Owen Clancy's Run of Luck; or, The Motor Wizard in the Garage
CHAPTER V. HIBBARD SHOWS HIS TEETH.
It was hard for Clancy to understand Rockwell. At first, he had no place open for Clancy at all; after he saw the thousand-dollar note, he suddenly discovered that he could put him on the pay roll, providing he could do his work and keep his own counsel; and finally, when Clancy declined the position if he must turn his back an his principles, Rockwell “took him on,” anyway.
It did not occur to Clancy that Rockwell might have a design in these shifty tactics, and that the design underwent changes as Clancy developed his aims and intentions.
As the judge walked off, leaving Clancy poorer by twenty-five dollars a month because of his promise to Rockwell, Fortune saw a chance and took quick advantage of it.
“Hold your bronks a minute, judge,” he called, hurrying after Pembroke. “I’m big for my size and old for my age, and I reckon I could pull down that seventy-five allee same Clancy. What do you say?”
The judge paused and cast a reflective eye over Jimmie.
“Can you drive a car?” he inquired.
“Me? Gee-wollops! Say, I invented cars. If the diaphragm gets crossways of the razmataz so that the needle valve back fires, I can fix it in ten seconds with my eyes done up in a cloth.”
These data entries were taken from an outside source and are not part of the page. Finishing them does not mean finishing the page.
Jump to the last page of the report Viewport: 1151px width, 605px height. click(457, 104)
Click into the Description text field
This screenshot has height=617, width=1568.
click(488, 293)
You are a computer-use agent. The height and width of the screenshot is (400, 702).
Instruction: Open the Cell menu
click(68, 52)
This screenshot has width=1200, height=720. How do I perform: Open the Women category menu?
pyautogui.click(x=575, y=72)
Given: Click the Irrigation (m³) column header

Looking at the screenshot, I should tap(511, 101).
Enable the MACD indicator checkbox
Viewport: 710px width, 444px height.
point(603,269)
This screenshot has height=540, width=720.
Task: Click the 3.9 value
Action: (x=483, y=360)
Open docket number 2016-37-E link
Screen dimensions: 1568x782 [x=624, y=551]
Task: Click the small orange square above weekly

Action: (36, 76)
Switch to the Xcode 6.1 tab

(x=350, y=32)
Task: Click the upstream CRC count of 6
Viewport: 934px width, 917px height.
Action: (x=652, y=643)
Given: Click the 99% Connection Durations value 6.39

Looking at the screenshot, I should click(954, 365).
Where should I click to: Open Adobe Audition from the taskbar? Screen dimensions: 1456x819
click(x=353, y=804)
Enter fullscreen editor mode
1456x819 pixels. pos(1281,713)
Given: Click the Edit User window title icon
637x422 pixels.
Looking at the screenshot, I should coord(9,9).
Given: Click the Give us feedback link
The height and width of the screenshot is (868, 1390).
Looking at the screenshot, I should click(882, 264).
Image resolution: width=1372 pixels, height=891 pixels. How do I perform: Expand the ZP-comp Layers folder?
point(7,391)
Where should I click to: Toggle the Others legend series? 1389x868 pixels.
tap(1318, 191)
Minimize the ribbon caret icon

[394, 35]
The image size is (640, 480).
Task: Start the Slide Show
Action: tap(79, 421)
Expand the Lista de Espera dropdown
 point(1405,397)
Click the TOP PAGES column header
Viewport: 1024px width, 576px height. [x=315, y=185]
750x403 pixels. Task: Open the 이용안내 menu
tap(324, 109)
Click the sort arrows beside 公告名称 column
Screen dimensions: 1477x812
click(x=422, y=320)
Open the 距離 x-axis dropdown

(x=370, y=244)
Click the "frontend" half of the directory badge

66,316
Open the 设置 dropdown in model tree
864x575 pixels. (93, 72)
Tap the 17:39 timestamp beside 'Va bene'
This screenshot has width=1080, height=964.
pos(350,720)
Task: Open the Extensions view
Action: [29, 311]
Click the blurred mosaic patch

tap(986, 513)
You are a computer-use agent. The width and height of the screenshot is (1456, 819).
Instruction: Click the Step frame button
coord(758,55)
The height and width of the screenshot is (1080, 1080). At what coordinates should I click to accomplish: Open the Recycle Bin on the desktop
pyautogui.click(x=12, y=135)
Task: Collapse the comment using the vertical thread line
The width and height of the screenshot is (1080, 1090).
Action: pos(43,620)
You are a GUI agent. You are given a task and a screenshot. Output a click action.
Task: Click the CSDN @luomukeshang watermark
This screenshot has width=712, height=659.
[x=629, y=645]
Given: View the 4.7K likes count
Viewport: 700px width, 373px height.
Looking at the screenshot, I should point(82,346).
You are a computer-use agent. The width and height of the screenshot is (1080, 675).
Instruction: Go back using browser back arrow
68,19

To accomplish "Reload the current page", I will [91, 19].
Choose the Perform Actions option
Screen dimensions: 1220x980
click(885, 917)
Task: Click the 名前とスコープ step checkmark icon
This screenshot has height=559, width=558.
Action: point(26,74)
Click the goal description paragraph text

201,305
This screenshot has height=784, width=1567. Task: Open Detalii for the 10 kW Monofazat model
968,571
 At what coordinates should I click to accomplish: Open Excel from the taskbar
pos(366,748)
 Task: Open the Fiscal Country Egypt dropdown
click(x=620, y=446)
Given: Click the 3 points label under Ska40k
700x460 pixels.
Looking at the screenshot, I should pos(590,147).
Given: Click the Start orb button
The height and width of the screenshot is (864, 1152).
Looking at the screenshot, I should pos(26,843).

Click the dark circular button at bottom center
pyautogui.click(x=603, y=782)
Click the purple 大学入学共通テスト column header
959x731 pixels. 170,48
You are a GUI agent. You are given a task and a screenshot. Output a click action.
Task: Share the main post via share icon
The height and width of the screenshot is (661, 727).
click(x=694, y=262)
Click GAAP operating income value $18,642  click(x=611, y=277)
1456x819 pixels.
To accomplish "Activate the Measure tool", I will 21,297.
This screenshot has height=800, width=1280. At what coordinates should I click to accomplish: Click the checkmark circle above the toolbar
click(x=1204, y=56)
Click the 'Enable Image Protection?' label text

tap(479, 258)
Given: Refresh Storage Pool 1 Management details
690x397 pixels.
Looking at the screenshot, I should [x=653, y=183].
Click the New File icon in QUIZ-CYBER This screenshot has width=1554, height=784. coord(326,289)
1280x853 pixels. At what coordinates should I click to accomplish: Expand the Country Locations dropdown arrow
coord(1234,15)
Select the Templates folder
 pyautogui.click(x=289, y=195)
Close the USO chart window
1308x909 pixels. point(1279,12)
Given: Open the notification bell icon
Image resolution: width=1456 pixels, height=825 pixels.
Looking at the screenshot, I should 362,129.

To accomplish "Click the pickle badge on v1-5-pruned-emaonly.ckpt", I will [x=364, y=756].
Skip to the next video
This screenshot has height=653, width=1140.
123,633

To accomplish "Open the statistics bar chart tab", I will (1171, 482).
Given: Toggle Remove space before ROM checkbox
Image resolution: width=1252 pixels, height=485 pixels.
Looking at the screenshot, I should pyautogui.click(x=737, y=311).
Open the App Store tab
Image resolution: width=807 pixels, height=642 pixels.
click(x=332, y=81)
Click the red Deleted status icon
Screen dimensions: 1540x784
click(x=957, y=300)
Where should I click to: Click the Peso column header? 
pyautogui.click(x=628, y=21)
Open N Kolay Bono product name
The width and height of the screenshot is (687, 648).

“Bosh!” interfered Rockwell. “You don’t want a thing to do with that good-for-nothing, judge. I happen to know him. He can’t tell a radiator from a bale of hay.”
“I don’t think you’ll do,” said the judge to Fortune, and walked off down the street.
“You’re a fine uncle for a wanderin’ boy that’s tryin’ to get a foothold!” cried Fortune, turning on the garage owner. “Out with a hammer and knockin’ the rest o’ the fambly as per usual. If I had a disposition like yourn, blamed if I wouldn’t go down where the boats come in, and jump off!”
“You get out o’ here!” shouted Rockwell.
“When I get good and ready. I ain’t in your old chug-wagon corral, but out in front. You don’t own the street, I reckon. If you don’t like my comp’ny, start your feet and change locations. Whoosh! Say, if I was as mean, and back bitin’, and as full o’ low-down schemes as you, I’d be glad to bob up in straight and honest sassiety oncet in a while jest to ketch a breath o’ good air. I’d----”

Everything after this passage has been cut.